Exercise 1 - Quote every line of the item position records below word for word, omitting the pictures.

Supplied passage -
## Begin

Why Pakistan Is Taxing Crypto Now

The move comes as authorities seek to bring the crypto sector into the tax net following consultations with the International Monetary Fund (IMF). Sources said the IMF has urged Pakistan to tax profits generated from all digital businesses, including cryptocurrency transactions.

The Federal Tax Ombudsman observed that substantial cryptocurrency-related commercial activity is currently taking place outside the country’s tax framework, resulting in significant undocumented and untaxed transactions. Simply put, billions of rupees in gains have gone untaxed for years, and the government now wants a cut.

The number of individuals dealing in digital assets in Pakistan is estimated to range between 20 million and 40 million, according to sources. Even collecting tax from a fraction of these users could add meaningful revenue to the federal budget.

## End

Exercise 2 - Extend the passage on Pakistan's crypto tax, picking up right after its final sentence.

Item position records -
## Begin

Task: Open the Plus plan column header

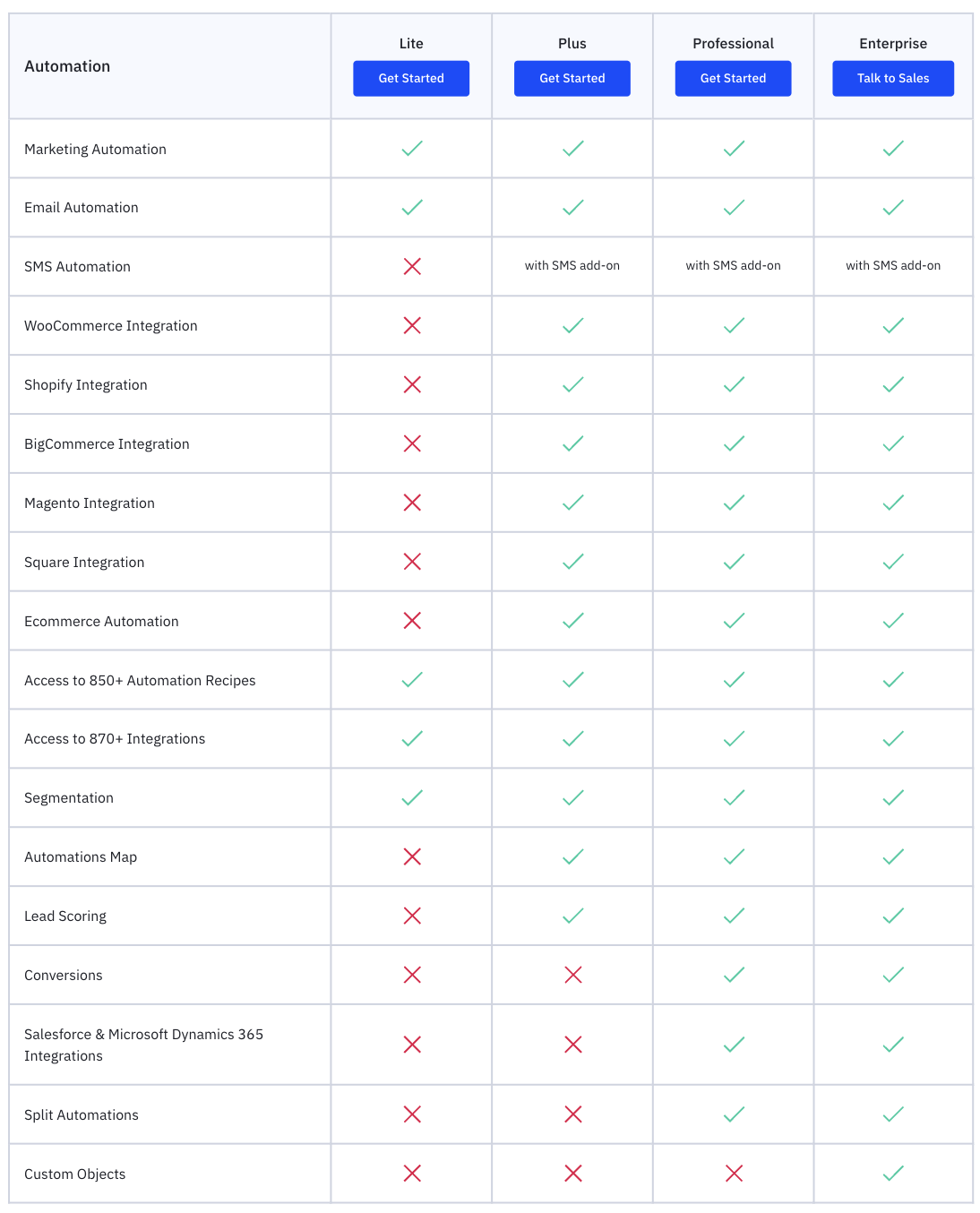Action: pyautogui.click(x=572, y=43)
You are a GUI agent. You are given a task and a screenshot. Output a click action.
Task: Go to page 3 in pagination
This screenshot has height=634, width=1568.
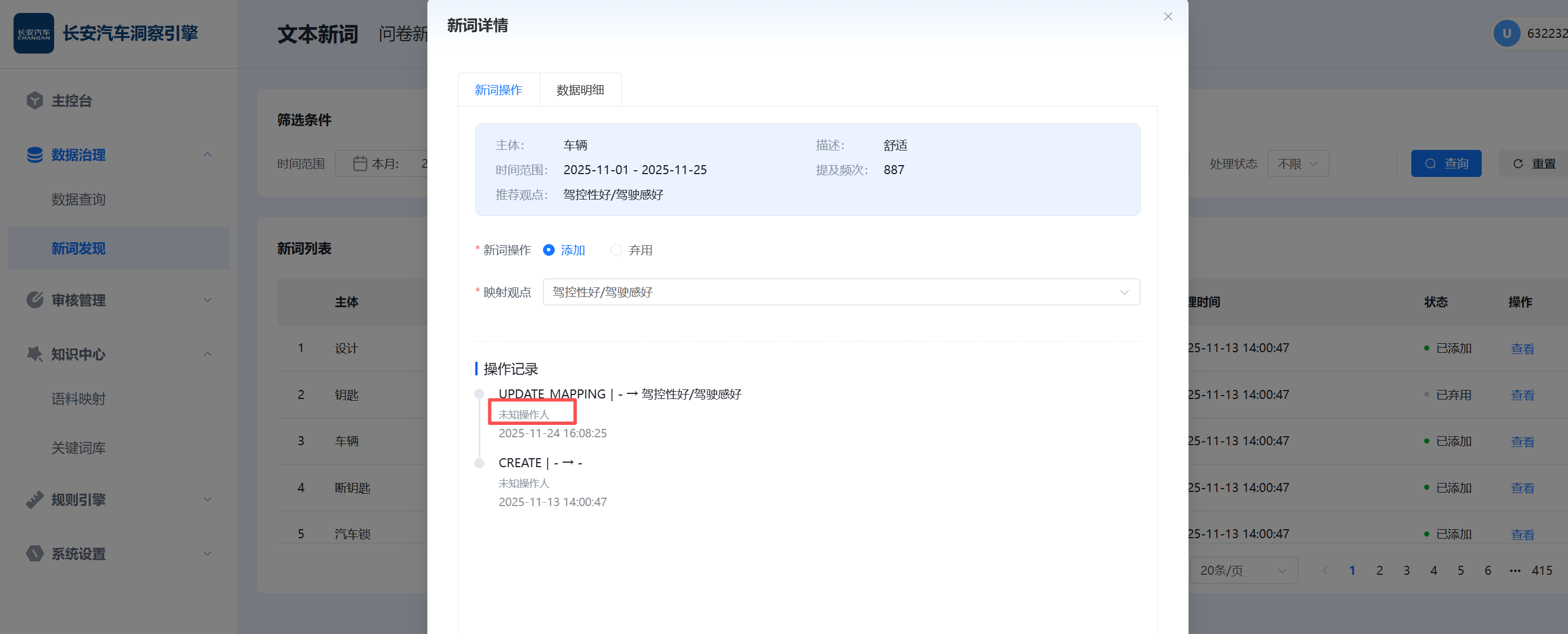1406,570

## End

Output 1 -
Task: Open the Plus plan column header

Action: pyautogui.click(x=572, y=43)
You are a GUI agent. You are given a task and a screenshot. Output a click action.
Task: Go to page 3 in pagination
This screenshot has height=634, width=1568.
1406,570

Output 2 -
How the Pakistan Crypto Tax Would Actually Work

The government is likely to amend Section 37 of the Income Tax Ordinance, 2001, by introducing a new clause, Section 37C, specifically covering capital gains arising from crypto transactions. This is the same section that already covers capital gains on other assets like property and stocks.

The proposed rate range of 10% to 30% is notable because it appears to be tiered. Tax rates could also vary according to the holding period of assets, encouraging long-term investment while discouraging speculative trading. So if you held Bitcoin for two years before selling, you would likely pay a lower rate than someone flipping altcoins every week.

Under the proposals being discussed, gains on cryptocurrency disposals would be taxed on a realized basis using the First-In, First-Out (FIFO) valuation method. FIFO means the coins you bought first are counted as the ones you sold first. This matters a lot if you bought Bitcoin at different prices over time, the oldest (and often cheapest) coins are matched to your sale first, which can increase your taxable gain.

On filing deadlines, individual salaried people who trade crypto on the side must file their crypto asset returns by September 30, 2026. Corporate entities and dedicated business income filers have a deadline of October 30, 2026.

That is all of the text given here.